Texto:
Como escreve a pesquisadora Fabiane Secches, autora de “Uma Longa Experiência de Ausência” (Claraboia, 2020), sobre a obra de Ferrante: “Essa mesma passagem poderia ter sido narrada por Elena Greco, da tetralogia napolitana; por Leda, de ‘A Filha Perdida’; por Olga, de ‘Dias de Abandono’; ou por Delia, de ‘Um amor Incômodo’. Para os leitores de Ferrante, esse tom é um velho conhecido”.

O trecho poderia ainda estar na boca da própria Ferrante (ou nas letras, já que ela só se manifesta por textos). Afinal, ele soa como uma confissão de uma autora que sempre nos escapa, que nos enreda em um grande emaranhado de onde temos dificuldade de sair – se é que temos algum interesse em fazer isso. Sobre a passagem, Marcello Lino, tradutor deste e dos outros quatro livros de Ferrante publicados pela Intrínseca, vai além: “Esse trecho permite a dúvida sobre quem é, de fato, que narra essa história”.

Em “A Vida Mentirosa dos Adultos”, Ferrante parece estar colocando em prática um desejo antigo, declarado em uma das cartas publicadas em “Frantumaglia”, sob o título de “Como é Feia Essa Menina”, em referência ao romance célebre de Gustave Flaubert, “Madame Bovary”. No texto, ela conta sobre o impacto que o livro lhe causou, sobretudo a declaração: “É estranho como é feia esta criança”, dita pela protagonista sobre sua filha Berthe. Identificada com a menina, a Ferrante leitora se fundiu com a personagem do clássico: “… enquanto lia, eu era Berthe”, escreveu.
Encontrou na cadência do idioma francês semelhanças com sua língua materna, o napolitano, e foi capaz de ouvir sua própria mãe dizer “comm’è brutta chesta bambina” (“como é feia esta menina”).

Dados fornecidos:
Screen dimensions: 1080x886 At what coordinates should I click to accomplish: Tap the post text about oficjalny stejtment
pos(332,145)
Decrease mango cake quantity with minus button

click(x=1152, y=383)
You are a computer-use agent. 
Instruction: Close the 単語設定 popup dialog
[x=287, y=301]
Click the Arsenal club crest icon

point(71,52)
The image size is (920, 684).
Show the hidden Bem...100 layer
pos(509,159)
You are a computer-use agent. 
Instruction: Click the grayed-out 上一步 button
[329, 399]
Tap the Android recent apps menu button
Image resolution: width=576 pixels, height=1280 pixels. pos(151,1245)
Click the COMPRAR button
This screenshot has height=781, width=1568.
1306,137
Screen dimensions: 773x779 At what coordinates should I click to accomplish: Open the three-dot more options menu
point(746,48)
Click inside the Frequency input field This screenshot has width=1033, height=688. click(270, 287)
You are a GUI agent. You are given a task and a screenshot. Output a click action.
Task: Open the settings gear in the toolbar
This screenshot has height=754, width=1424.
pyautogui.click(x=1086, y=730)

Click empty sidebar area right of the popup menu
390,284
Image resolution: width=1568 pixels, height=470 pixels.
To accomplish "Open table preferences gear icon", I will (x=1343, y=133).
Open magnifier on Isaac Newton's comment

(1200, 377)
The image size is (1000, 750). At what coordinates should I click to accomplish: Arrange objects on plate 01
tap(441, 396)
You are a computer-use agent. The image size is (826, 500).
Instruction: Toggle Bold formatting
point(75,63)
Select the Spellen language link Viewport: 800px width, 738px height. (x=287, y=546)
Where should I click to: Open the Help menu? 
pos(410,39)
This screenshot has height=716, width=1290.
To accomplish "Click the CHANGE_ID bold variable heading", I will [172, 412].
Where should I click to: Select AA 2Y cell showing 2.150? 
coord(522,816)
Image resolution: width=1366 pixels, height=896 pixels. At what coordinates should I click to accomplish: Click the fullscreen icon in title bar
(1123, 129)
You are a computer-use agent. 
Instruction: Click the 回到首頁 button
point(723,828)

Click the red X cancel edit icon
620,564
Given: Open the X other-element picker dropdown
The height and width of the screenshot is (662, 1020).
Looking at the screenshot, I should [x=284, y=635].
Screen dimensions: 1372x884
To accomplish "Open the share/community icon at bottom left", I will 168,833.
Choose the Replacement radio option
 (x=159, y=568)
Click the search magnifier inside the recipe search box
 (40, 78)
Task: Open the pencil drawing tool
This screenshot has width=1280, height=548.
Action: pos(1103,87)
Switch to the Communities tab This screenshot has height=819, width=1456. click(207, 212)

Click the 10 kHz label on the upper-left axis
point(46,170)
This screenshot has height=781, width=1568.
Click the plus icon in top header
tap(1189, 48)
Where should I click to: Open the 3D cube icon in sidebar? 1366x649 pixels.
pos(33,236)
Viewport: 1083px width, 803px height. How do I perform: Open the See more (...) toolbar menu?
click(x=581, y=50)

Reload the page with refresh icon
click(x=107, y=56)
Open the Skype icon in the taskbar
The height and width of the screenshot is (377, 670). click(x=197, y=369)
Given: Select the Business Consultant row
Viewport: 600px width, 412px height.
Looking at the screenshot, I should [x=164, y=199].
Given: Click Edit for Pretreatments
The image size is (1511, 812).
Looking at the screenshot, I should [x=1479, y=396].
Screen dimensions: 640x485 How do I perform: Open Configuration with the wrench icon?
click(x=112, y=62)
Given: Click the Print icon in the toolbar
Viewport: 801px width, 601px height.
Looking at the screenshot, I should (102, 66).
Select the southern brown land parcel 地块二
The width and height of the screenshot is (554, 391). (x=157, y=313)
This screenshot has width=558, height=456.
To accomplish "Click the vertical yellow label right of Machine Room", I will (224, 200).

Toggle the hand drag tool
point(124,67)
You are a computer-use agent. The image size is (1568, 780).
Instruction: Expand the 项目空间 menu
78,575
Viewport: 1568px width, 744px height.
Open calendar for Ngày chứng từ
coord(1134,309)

Objetivo:
Pode reproduzir na íntegra, sem alterar nada, o texto sobre a obra de Ferrante? O material é independente do texto.

Resposta:
Como escreve a pesquisadora Fabiane Secches, autora de “Uma Longa Experiência de Ausência” (Claraboia, 2020), sobre a obra de Ferrante: “Essa mesma passagem poderia ter sido narrada por Elena Greco, da tetralogia napolitana; por Leda, de ‘A Filha Perdida’; por Olga, de ‘Dias de Abandono’; ou por Delia, de ‘Um amor Incômodo’. Para os leitores de Ferrante, esse tom é um velho conhecido”.

O trecho poderia ainda estar na boca da própria Ferrante (ou nas letras, já que ela só se manifesta por textos). Afinal, ele soa como uma confissão de uma autora que sempre nos escapa, que nos enreda em um grande emaranhado de onde temos dificuldade de sair – se é que temos algum interesse em fazer isso. Sobre a passagem, Marcello Lino, tradutor deste e dos outros quatro livros de Ferrante publicados pela Intrínseca, vai além: “Esse trecho permite a dúvida sobre quem é, de fato, que narra essa história”.

Em “A Vida Mentirosa dos Adultos”, Ferrante parece estar colocando em prática um desejo antigo, declarado em uma das cartas publicadas em “Frantumaglia”, sob o título de “Como é Feia Essa Menina”, em referência ao romance célebre de Gustave Flaubert, “Madame Bovary”. No texto, ela conta sobre o impacto que o livro lhe causou, sobretudo a declaração: “É estranho como é feia esta criança”, dita pela protagonista sobre sua filha Berthe. Identificada com a menina, a Ferrante leitora se fundiu com a personagem do clássico: “… enquanto lia, eu era Berthe”, escreveu.
Encontrou na cadência do idioma francês semelhanças com sua língua materna, o napolitano, e foi capaz de ouvir sua própria mãe dizer “comm’è brutta chesta bambina” (“como é feia esta menina”).